> [DESCRIPTION OF THE TASK] Across the listing, count the lines that include the string "checkmark". Give nothing besides the number.

-- Opening Marker --

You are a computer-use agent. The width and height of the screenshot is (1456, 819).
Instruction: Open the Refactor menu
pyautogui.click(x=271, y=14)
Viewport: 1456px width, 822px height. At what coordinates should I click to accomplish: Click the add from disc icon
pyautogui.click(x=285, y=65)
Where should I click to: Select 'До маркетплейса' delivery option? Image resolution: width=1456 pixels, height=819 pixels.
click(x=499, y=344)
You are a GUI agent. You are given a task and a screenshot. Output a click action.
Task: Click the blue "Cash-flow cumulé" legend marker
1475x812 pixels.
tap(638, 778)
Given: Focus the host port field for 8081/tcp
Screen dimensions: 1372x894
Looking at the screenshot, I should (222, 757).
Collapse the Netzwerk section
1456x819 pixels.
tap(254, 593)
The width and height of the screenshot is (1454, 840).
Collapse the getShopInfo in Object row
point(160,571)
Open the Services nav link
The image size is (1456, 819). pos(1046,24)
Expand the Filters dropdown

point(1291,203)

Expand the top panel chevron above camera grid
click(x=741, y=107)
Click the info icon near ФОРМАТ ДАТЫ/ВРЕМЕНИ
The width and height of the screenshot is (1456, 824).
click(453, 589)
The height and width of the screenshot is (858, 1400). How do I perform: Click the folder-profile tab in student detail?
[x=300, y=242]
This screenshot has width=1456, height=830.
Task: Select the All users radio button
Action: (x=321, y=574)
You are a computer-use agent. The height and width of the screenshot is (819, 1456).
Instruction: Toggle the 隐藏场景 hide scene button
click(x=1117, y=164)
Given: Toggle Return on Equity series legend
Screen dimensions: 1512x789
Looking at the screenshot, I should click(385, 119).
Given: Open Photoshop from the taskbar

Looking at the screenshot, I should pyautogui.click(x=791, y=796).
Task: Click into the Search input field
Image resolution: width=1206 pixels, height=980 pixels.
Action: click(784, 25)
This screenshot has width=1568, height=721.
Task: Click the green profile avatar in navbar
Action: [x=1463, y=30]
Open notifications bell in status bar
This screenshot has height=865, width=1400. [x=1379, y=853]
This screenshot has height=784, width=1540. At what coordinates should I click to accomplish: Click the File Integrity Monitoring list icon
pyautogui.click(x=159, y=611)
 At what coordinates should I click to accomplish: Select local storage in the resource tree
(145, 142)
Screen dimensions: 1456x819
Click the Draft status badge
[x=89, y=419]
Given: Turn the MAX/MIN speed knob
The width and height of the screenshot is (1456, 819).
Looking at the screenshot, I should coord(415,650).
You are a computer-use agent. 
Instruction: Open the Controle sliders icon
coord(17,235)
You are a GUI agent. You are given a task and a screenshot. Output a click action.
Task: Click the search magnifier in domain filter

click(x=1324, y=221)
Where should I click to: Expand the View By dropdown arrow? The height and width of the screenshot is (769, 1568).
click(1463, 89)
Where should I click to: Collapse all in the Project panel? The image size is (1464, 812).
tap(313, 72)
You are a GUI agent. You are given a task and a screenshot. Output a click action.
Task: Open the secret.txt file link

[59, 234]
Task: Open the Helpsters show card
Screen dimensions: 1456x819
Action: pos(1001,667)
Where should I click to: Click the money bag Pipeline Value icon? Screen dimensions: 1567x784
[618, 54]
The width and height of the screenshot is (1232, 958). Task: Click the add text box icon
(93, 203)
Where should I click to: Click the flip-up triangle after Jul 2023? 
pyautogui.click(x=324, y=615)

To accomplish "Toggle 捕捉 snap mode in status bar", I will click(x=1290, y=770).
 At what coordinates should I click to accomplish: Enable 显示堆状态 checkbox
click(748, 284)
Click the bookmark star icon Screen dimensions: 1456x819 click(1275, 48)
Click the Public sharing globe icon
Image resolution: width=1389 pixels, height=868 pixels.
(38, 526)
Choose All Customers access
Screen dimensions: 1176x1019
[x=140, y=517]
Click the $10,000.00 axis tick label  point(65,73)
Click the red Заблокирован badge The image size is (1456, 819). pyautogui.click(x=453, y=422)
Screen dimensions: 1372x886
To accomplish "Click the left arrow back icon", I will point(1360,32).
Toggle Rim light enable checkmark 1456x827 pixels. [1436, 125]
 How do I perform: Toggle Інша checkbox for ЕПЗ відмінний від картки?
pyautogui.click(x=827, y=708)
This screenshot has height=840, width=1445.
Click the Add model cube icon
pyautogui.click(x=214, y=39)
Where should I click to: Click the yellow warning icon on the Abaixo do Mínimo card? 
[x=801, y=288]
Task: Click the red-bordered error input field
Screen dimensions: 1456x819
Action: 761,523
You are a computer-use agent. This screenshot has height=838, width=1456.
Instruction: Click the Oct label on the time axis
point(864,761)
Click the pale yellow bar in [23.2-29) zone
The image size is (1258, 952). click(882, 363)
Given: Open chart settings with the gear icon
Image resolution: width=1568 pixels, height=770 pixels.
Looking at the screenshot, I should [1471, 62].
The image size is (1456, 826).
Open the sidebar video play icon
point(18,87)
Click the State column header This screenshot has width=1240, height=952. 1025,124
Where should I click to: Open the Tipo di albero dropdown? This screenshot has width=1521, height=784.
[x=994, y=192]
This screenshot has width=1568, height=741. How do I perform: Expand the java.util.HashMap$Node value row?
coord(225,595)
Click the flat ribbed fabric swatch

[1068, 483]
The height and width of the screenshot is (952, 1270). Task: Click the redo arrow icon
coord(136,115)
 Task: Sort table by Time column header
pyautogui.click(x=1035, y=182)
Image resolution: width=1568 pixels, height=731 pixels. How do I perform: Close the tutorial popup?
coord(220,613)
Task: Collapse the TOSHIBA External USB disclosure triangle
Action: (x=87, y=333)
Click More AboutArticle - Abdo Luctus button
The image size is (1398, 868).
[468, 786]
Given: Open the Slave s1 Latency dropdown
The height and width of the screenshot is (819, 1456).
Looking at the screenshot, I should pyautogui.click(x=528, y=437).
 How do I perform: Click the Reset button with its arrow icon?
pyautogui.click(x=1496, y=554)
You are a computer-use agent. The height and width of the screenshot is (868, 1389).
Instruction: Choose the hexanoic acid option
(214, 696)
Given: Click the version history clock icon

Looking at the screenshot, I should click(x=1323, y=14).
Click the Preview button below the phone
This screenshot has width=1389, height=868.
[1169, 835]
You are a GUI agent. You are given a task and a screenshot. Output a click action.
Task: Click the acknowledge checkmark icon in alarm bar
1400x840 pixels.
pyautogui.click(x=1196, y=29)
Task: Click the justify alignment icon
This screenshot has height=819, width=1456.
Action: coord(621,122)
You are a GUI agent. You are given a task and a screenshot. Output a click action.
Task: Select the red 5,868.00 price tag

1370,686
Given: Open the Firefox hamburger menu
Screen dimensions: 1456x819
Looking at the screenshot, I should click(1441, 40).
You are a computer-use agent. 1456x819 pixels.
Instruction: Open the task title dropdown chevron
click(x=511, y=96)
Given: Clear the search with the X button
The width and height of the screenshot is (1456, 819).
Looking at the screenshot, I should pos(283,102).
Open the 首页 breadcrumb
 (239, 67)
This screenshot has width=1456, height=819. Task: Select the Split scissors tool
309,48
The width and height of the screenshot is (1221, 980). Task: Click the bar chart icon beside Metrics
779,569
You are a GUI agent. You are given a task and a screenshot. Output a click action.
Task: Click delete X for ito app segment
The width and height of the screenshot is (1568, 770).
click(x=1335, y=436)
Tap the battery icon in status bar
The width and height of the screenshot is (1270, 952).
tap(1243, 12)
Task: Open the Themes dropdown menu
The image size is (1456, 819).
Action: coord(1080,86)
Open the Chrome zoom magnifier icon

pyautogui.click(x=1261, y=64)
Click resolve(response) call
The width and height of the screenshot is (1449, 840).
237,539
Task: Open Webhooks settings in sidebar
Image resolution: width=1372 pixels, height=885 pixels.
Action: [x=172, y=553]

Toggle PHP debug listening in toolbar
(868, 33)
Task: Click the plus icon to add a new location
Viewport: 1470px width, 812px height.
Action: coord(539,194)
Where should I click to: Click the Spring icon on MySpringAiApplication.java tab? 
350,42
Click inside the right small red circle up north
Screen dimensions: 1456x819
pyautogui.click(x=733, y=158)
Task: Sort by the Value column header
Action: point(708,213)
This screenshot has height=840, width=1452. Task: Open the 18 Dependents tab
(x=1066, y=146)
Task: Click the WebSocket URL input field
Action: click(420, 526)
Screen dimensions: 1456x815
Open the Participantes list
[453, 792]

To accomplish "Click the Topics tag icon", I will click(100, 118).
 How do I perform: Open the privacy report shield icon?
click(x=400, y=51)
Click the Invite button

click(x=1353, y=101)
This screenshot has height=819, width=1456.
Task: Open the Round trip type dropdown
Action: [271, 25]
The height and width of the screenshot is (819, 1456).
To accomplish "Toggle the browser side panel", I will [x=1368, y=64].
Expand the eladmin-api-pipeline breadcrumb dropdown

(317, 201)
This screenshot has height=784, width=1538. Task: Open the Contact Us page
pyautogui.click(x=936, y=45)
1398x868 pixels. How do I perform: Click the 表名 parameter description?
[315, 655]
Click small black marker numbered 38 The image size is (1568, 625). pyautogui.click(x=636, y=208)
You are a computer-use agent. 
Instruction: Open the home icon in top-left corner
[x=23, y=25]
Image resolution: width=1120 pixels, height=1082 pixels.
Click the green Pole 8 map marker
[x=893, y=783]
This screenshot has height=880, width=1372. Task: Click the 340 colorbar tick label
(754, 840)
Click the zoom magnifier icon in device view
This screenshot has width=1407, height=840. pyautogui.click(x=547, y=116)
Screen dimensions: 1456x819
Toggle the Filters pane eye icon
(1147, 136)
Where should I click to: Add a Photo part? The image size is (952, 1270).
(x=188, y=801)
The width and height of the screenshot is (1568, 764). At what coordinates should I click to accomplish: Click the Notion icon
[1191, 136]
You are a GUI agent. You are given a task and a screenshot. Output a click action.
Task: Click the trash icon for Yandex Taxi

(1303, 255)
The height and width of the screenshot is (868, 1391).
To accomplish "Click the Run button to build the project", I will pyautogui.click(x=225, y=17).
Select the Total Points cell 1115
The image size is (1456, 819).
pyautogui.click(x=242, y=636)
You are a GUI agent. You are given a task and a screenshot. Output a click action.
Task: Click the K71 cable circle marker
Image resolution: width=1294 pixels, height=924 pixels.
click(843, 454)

-- Closing Marker --

> [RESULT OF THIS EXERCISE] 2